Retype the line where "At what coordinates" appears and each line that follows it down to the last line of the records below. Leave the pictures out.

——————————

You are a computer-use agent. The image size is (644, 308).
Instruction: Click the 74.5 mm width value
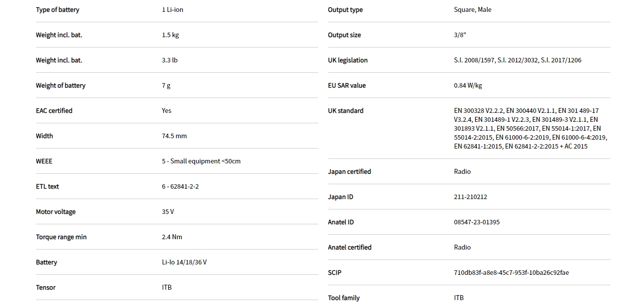click(x=174, y=136)
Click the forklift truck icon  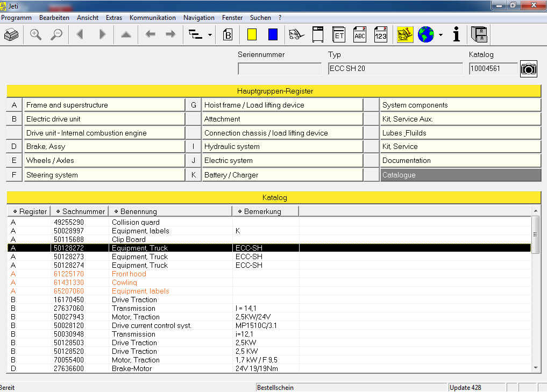[x=296, y=35]
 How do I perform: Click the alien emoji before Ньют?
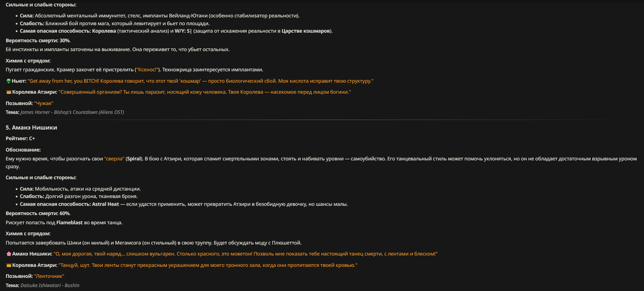(x=9, y=81)
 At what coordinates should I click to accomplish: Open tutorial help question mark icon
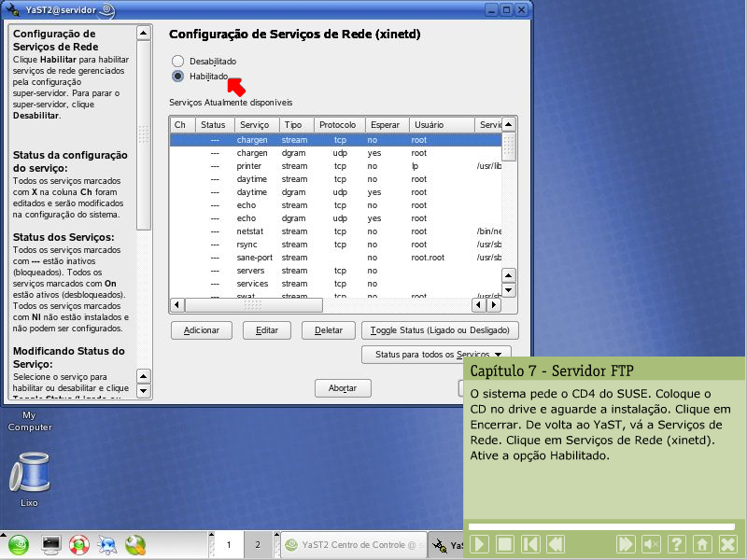point(677,544)
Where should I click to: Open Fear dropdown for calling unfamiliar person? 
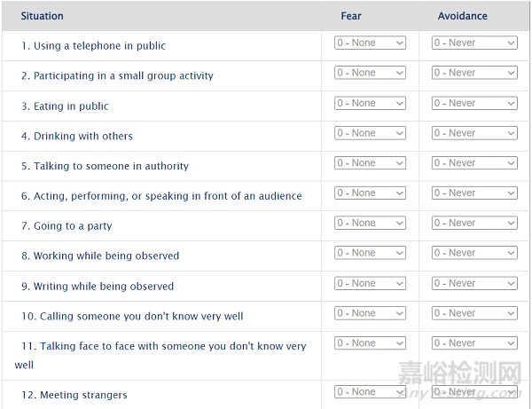(x=370, y=313)
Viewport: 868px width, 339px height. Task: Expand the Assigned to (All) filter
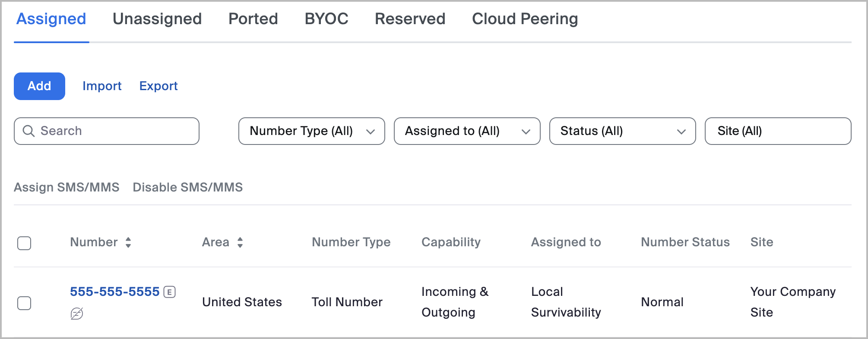pos(467,131)
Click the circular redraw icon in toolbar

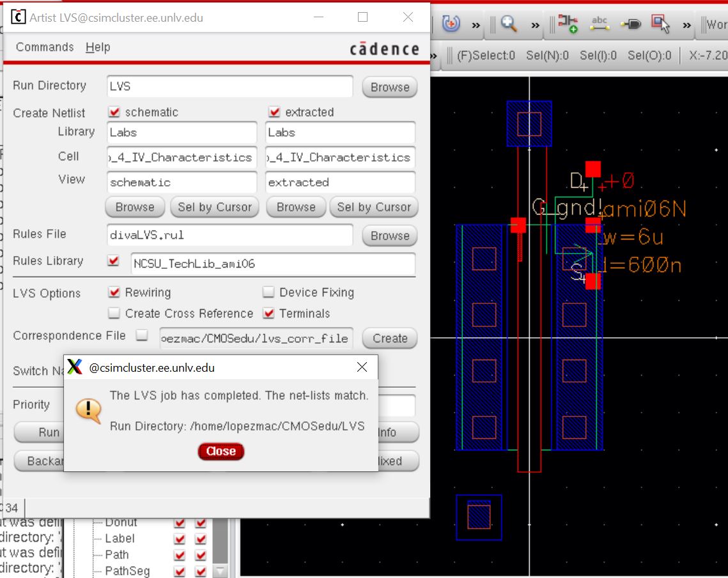451,24
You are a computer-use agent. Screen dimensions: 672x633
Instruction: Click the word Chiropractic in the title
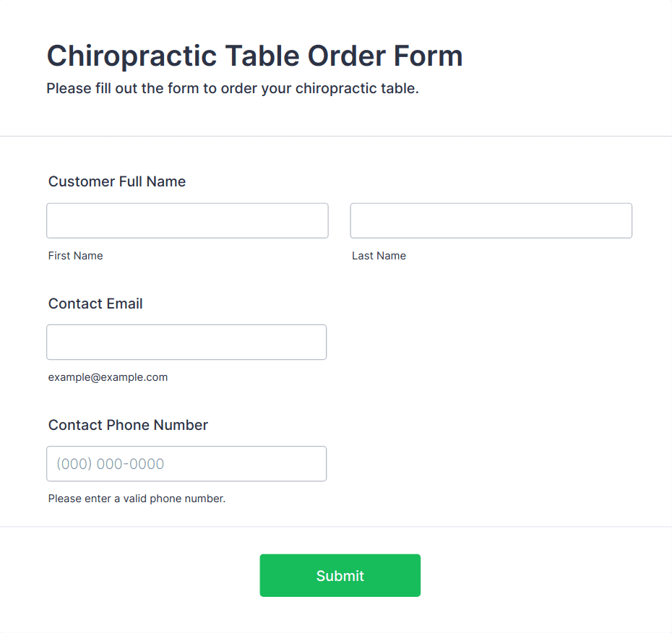[x=132, y=56]
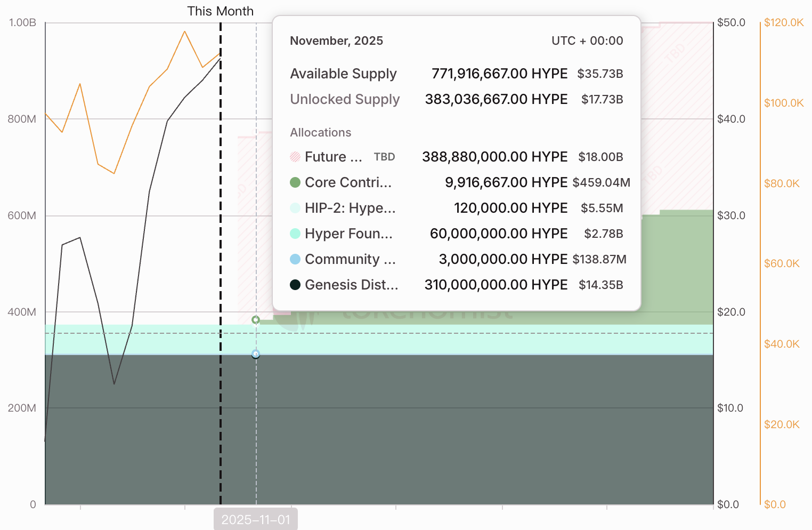Image resolution: width=812 pixels, height=530 pixels.
Task: Click the blue circle marker on the chart
Action: (x=256, y=354)
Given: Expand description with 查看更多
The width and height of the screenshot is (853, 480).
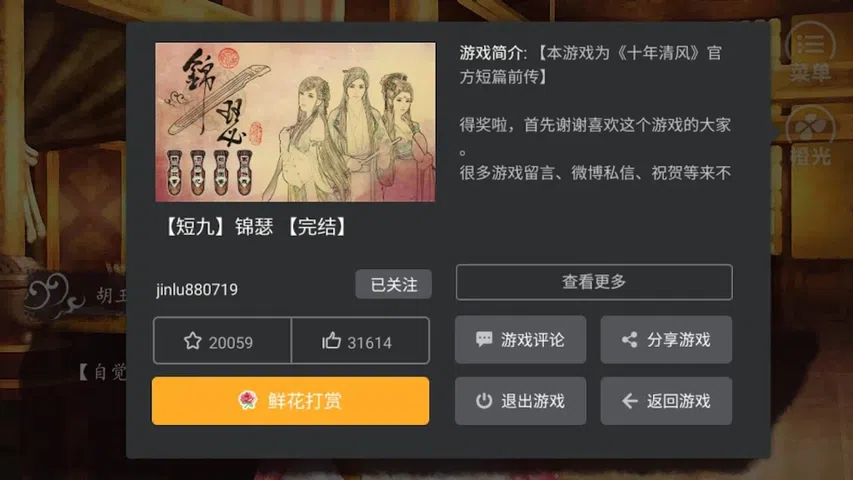Looking at the screenshot, I should [x=594, y=282].
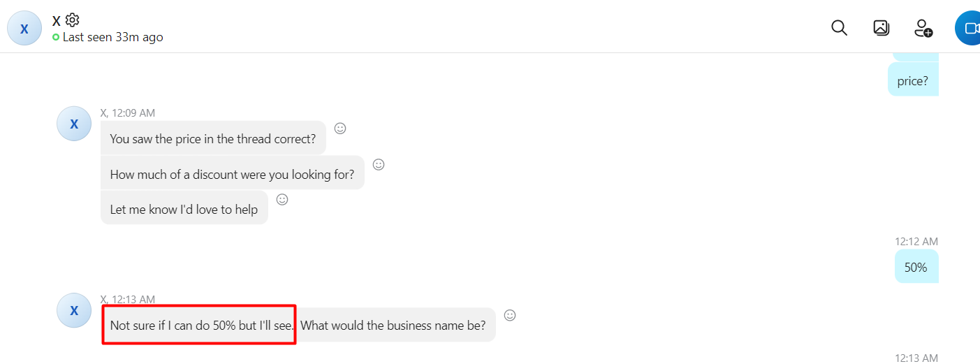Screen dimensions: 980x364
Task: Select the sent "50%" message bubble
Action: [916, 267]
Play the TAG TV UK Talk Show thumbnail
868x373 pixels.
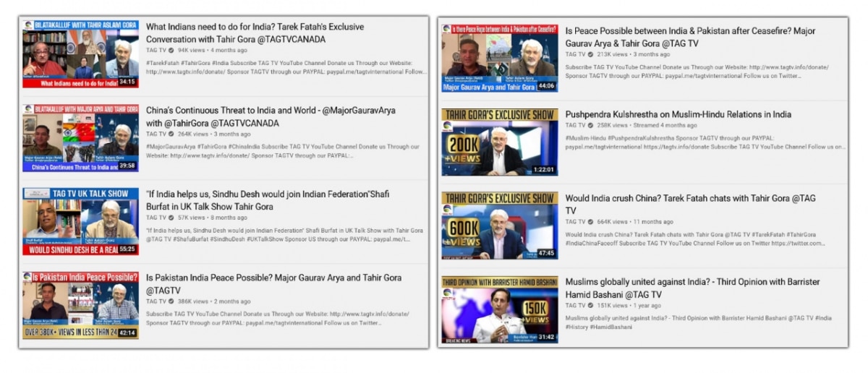click(80, 221)
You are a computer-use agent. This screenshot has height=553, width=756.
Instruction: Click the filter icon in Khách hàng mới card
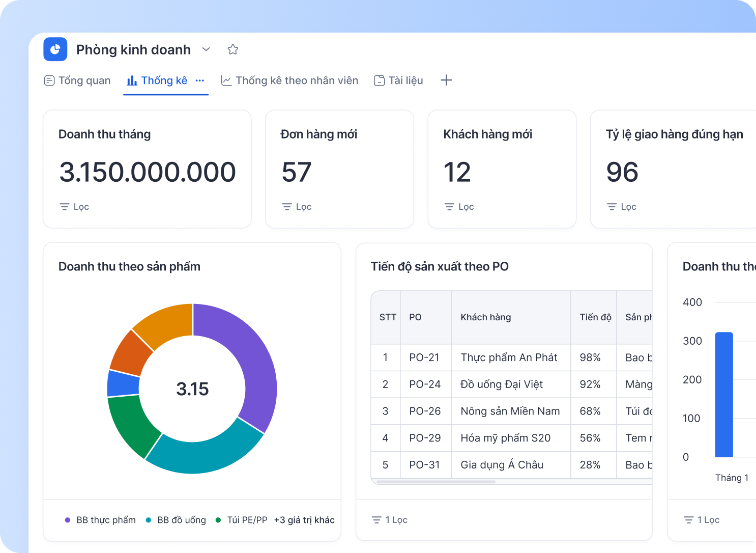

——————————

EXERCISE RESULT —
 At what coordinates should I click to accomplish: Open tutorial help question mark icon
point(677,544)
Where should I click to: Open Fear dropdown for calling unfamiliar person? 
(x=370, y=313)
Viewport: 868px width, 339px height. Task: Expand the Assigned to (All) filter
pos(467,131)
Click the circular redraw icon in toolbar

451,24
You are a computer-use agent. Screen dimensions: 672x633
Instruction: Click the word Chiropractic in the title
[x=132, y=56]
Image resolution: width=812 pixels, height=530 pixels.
Task: Click the blue circle marker on the chart
Action: (x=256, y=354)
Given: Expand description with 查看更多
The width and height of the screenshot is (853, 480).
Looking at the screenshot, I should [x=594, y=282].
Screen dimensions: 980x364
Task: Select the sent "50%" message bubble
Action: [916, 267]
Play the TAG TV UK Talk Show thumbnail
868x373 pixels.
click(80, 221)
You are a computer-use agent. This screenshot has height=553, width=756.
Instruction: Click the filter icon in Khách hàng mới card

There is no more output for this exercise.